§ Problem statement
Return every line from the records below that has the word "info".

----- Data records -----

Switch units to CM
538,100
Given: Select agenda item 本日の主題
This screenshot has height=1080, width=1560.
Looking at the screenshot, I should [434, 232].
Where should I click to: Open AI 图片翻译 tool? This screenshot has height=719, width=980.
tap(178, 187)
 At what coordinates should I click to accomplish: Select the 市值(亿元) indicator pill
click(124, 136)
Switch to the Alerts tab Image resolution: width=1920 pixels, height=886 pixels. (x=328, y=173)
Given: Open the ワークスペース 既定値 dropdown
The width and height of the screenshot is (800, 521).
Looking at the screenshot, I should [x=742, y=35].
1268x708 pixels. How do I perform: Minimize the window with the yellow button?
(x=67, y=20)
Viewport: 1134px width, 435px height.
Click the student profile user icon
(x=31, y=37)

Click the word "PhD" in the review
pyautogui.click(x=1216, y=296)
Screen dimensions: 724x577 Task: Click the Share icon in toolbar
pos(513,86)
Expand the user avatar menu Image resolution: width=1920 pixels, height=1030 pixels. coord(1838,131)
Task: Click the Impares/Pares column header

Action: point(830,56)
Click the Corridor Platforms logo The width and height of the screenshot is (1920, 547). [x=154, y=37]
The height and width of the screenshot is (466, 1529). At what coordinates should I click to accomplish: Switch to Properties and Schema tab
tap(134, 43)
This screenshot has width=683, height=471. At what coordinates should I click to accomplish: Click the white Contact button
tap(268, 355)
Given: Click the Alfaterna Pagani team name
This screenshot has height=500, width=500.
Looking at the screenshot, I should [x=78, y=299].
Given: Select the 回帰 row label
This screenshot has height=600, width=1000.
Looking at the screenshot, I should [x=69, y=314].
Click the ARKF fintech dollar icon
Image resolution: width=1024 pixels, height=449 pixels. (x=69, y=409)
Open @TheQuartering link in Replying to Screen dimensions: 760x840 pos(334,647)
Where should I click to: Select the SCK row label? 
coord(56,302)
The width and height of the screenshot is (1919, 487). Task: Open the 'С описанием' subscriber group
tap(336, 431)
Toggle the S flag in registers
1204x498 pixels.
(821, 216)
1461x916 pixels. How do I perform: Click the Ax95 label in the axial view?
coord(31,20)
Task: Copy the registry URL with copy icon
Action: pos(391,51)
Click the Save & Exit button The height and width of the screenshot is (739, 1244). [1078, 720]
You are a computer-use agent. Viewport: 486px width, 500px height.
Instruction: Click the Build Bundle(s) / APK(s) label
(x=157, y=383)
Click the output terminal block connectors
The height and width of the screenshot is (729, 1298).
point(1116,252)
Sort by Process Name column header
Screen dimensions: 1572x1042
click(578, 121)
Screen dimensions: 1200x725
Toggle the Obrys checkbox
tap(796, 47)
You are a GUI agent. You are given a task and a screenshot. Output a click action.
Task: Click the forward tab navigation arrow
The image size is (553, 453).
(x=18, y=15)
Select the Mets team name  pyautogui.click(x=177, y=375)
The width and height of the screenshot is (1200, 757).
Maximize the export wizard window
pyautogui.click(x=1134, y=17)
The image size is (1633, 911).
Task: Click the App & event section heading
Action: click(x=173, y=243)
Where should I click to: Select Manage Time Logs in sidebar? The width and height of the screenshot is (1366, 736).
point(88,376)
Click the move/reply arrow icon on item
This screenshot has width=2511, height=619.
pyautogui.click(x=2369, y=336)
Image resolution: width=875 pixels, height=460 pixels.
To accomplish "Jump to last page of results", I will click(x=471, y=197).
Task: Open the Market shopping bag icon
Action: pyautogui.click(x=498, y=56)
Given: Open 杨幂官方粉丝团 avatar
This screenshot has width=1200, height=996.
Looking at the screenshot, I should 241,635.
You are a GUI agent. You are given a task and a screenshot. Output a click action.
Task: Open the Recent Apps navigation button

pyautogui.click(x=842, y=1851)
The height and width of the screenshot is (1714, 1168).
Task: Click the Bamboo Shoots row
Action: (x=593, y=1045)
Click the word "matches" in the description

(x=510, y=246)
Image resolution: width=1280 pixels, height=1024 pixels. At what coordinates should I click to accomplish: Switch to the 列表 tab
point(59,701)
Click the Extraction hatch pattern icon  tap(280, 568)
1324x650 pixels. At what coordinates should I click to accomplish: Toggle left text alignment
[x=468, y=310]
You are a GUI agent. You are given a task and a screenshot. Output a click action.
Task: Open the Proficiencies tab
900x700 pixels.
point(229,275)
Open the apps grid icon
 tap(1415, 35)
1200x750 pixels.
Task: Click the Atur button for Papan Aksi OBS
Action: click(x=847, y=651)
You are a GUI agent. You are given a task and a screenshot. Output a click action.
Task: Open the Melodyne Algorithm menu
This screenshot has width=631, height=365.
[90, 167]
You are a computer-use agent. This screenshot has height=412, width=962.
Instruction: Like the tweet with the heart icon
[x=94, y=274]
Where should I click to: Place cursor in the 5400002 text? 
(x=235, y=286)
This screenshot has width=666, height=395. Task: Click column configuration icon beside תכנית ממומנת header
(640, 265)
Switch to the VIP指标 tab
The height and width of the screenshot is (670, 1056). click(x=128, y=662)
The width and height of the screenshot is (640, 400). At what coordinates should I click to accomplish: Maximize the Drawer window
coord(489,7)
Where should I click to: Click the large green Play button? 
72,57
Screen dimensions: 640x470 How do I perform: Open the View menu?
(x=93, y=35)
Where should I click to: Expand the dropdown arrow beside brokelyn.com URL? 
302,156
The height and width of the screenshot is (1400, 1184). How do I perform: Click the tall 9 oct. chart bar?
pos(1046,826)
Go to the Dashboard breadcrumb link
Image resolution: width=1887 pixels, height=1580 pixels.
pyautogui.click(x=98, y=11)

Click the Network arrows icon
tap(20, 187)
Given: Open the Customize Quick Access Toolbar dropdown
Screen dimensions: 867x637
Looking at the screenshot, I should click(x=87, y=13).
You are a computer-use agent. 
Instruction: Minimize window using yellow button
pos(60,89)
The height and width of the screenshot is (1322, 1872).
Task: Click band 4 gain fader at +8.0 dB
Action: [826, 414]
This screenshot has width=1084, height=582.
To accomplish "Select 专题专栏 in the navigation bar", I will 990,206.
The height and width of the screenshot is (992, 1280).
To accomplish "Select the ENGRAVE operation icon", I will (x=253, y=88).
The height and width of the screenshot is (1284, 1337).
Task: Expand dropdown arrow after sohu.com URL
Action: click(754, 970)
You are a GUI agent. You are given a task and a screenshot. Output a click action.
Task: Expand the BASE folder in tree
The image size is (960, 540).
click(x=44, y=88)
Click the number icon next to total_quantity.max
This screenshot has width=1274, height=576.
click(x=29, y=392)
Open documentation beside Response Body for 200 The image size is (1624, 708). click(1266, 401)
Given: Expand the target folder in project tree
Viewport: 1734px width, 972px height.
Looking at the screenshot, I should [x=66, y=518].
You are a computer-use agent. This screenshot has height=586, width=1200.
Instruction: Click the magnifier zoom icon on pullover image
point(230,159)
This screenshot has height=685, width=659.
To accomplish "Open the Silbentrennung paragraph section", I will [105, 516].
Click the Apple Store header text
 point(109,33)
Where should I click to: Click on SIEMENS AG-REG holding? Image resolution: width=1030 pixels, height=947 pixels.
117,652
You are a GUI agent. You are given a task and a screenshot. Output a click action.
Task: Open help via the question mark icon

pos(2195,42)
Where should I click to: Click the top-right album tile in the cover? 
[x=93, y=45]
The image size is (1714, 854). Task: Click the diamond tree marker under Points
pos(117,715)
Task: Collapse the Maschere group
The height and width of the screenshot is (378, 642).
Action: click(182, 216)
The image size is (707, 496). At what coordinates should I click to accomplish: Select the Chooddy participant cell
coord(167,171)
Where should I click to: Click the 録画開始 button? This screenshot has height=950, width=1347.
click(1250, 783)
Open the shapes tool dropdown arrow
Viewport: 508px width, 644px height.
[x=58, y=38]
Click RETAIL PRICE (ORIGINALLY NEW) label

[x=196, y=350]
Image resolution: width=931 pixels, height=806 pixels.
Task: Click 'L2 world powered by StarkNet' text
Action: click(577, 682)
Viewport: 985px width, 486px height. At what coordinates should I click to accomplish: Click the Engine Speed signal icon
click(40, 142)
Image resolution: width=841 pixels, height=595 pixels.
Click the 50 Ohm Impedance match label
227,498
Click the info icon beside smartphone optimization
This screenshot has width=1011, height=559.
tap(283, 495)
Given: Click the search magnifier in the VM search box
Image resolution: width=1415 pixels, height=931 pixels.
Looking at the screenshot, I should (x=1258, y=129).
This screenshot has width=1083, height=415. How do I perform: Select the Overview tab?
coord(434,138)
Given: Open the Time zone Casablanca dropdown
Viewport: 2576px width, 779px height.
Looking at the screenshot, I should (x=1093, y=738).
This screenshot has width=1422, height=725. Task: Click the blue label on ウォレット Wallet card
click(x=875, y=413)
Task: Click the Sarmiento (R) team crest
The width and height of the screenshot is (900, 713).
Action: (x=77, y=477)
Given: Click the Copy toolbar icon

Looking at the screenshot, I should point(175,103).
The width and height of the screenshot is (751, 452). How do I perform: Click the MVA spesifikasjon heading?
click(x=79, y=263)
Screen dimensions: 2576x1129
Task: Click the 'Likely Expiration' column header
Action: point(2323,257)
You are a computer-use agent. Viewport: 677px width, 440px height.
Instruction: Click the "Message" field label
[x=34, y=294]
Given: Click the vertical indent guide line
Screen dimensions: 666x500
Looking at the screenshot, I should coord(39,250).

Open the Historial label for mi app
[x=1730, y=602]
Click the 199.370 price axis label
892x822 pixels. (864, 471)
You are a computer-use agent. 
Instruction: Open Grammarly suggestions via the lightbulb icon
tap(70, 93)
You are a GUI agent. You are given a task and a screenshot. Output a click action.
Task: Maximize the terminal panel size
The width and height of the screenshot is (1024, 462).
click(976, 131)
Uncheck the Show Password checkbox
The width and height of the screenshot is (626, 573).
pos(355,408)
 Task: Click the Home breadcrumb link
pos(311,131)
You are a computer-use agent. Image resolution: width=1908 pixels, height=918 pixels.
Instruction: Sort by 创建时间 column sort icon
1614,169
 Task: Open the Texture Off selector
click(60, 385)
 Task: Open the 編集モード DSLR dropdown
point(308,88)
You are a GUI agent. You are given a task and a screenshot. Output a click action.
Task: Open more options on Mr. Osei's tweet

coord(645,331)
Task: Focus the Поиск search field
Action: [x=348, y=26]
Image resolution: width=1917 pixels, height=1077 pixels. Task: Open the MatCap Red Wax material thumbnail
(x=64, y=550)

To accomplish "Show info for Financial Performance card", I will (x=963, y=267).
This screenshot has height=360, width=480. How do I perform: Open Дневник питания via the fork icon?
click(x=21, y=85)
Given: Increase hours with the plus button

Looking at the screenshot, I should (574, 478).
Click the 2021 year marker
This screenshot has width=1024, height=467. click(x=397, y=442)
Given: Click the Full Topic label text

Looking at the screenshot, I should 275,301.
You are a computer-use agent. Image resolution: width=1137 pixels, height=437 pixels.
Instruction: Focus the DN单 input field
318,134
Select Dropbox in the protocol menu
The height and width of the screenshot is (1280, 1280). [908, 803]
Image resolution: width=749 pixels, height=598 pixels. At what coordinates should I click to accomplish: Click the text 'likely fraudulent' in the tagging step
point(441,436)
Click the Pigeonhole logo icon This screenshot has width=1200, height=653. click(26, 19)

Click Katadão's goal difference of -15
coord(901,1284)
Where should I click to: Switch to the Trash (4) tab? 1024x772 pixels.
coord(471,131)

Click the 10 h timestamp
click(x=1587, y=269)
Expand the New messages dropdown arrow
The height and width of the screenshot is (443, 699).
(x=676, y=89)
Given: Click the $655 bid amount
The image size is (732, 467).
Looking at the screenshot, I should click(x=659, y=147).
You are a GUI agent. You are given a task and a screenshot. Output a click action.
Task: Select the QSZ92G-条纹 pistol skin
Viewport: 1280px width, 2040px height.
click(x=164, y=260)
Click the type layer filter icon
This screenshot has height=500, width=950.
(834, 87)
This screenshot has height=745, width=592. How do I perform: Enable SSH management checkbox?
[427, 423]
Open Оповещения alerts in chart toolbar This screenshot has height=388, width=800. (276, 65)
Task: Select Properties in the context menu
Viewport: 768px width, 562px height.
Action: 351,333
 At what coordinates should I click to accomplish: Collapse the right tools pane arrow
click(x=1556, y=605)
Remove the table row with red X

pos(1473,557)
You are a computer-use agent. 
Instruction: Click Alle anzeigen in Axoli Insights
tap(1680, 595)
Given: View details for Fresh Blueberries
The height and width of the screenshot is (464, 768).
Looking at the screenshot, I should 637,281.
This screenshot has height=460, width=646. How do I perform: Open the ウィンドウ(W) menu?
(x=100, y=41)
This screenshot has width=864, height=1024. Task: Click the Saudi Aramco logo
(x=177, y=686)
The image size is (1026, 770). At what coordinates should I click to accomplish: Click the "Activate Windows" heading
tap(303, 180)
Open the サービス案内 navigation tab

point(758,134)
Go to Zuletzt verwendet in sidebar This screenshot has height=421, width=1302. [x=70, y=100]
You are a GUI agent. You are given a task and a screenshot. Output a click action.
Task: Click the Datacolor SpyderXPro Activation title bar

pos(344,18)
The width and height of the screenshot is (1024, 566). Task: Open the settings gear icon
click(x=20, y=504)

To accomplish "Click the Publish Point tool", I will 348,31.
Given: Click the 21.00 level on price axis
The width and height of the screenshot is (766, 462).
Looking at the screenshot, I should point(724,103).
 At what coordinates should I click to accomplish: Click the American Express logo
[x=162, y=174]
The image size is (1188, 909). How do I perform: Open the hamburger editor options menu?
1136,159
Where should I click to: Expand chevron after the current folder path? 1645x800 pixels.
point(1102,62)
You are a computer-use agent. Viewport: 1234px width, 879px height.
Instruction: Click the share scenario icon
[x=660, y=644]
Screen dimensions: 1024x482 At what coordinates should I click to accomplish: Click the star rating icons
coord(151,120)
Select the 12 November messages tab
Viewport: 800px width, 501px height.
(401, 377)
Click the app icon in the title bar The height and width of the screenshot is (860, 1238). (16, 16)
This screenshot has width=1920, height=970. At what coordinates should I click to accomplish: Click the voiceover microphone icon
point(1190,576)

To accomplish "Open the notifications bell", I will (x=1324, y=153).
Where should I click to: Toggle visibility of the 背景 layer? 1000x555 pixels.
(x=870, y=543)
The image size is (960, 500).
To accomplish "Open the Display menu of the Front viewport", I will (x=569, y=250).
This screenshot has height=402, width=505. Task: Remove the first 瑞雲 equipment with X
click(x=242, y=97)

-----

§ Task output
Click the info icon beside smartphone optimization
To accomplish "Show info for Financial Performance card", I will (x=963, y=267).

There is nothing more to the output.